Gudbrand Ensrud

Personal information
- Date of birth: 21 June 1977 (age 49)
- Height: 1.94 m (6 ft 4 in)
- Position: Defender

Youth career
- Fjellhamar
- –1996: Lillestrøm

Senior career*
- Years: Team / Apps / (Gls)
- 1996: Lillestrøm / 2 / (0)
- 1997–1999: Skjetten
- 2000–2001: Lyn / 35 / (0)
- 2002–2004: Hønefoss / 83 / (4)
- 2005: SW Bregenz
- 2005–2006: Chemnitzer FC / 22 / (0)
- 2007–2009: Moss / 13 / (0)

Managerial career
- 2010–2011: Drøbak-Frogn (assistant)
- 2012: Fjellhamar (assistant)

= Gudbrand Ensrud =

Norwegian footballer (born 1977)

Gudbrand Ensrud (born 21 June 1977) is a retired Norwegian football defender. Besides Norway, he has played in Austria and Germany.

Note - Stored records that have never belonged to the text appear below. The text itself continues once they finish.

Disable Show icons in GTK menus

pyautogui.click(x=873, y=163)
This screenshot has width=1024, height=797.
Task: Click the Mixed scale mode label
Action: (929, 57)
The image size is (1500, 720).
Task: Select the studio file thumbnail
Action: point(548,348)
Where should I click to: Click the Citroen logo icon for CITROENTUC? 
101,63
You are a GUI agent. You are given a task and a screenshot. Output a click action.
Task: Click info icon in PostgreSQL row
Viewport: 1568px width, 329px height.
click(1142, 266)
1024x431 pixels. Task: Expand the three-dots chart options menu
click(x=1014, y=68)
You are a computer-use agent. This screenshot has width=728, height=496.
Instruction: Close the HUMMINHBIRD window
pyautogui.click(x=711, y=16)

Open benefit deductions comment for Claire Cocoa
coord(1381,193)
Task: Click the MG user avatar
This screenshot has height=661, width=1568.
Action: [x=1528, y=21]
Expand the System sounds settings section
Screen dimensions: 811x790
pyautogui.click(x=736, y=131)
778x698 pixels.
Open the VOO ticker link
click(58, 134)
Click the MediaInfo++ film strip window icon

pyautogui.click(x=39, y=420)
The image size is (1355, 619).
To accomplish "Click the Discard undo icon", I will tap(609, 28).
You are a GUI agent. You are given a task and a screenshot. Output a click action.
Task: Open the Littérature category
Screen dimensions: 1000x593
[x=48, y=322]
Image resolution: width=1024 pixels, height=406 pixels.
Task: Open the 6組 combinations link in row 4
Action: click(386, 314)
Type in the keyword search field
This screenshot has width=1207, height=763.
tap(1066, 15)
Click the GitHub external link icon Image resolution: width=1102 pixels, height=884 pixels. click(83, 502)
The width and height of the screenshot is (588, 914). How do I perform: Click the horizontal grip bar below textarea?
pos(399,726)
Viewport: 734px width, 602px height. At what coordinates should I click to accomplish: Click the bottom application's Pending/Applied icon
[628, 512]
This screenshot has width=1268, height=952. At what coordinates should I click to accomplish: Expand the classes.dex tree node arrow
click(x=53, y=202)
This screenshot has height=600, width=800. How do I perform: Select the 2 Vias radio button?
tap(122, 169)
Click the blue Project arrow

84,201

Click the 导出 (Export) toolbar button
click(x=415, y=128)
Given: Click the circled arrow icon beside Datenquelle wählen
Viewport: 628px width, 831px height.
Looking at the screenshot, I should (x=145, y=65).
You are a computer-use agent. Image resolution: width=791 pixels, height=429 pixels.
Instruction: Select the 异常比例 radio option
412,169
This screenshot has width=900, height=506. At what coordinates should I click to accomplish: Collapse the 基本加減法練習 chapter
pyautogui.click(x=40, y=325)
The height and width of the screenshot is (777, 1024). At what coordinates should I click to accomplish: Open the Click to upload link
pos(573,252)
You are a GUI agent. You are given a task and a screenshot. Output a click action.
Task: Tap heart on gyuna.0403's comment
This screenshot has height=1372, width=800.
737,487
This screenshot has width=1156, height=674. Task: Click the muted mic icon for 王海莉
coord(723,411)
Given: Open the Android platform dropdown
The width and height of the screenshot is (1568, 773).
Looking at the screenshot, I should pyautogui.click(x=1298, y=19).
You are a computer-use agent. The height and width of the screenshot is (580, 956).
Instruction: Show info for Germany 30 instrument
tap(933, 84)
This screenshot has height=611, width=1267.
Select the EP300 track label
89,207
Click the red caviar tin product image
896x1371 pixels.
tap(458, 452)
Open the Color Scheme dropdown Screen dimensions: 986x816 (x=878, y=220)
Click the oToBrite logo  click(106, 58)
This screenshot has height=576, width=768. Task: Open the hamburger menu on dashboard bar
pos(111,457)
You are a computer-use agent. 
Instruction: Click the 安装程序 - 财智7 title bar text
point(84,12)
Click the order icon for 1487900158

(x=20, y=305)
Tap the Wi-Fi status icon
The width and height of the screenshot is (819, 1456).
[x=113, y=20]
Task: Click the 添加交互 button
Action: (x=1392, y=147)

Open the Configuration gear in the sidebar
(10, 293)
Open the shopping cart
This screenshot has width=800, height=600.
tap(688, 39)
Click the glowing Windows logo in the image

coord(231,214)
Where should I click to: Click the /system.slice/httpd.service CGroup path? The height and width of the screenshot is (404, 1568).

He started his youth career in Fjellhamar FK and eventually continued to Lillestrøm. He made his Eliteserien debut in July 1996 against Vålerenga. After one more game for Lillestrøm he went on to Skjetten SK. In 2000 he joined Lyn and won promotion to 2001 Eliteserien, after which season he played three years for Hønefoss. Tenures in Austrian SW Bregenz and German Regionalliga club Chemnitzer FC followed.

After playing the 2007 1. divisjon for Moss he missed two years to knee injury.Already in the summer of 2008 he was advised to retire. In 2010 he instead became assistant manager of Drøbak-Frogn IL under Frode Birkeland, and in 2012 assistant manager of Fjellhamar FK under Jan Aksel Opsahl Odden.